> **ABOUT THIS EXERCISE**
Exact reproduction of all the data is required, with pictures excluded.

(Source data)
▼

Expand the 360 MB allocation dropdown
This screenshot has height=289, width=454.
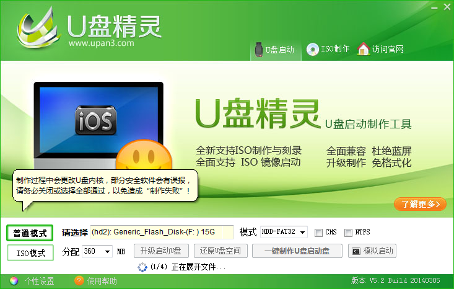97,251
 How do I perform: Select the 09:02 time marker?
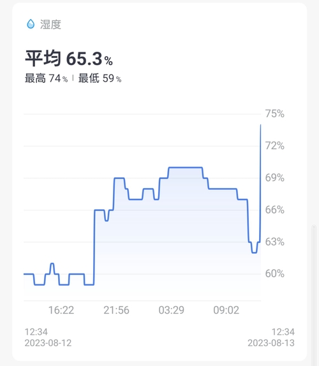pyautogui.click(x=226, y=311)
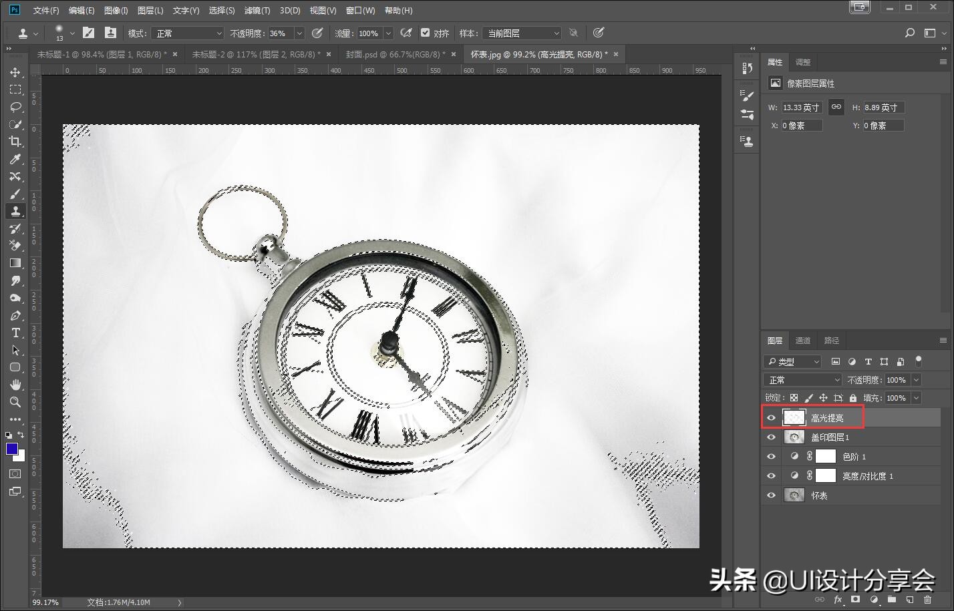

▲

> **PROBLEM SOLUTION**
Expand the 360 MB allocation dropdown
This screenshot has height=289, width=454.
97,251
 How do I perform: Select the 09:02 time marker?
pyautogui.click(x=226, y=311)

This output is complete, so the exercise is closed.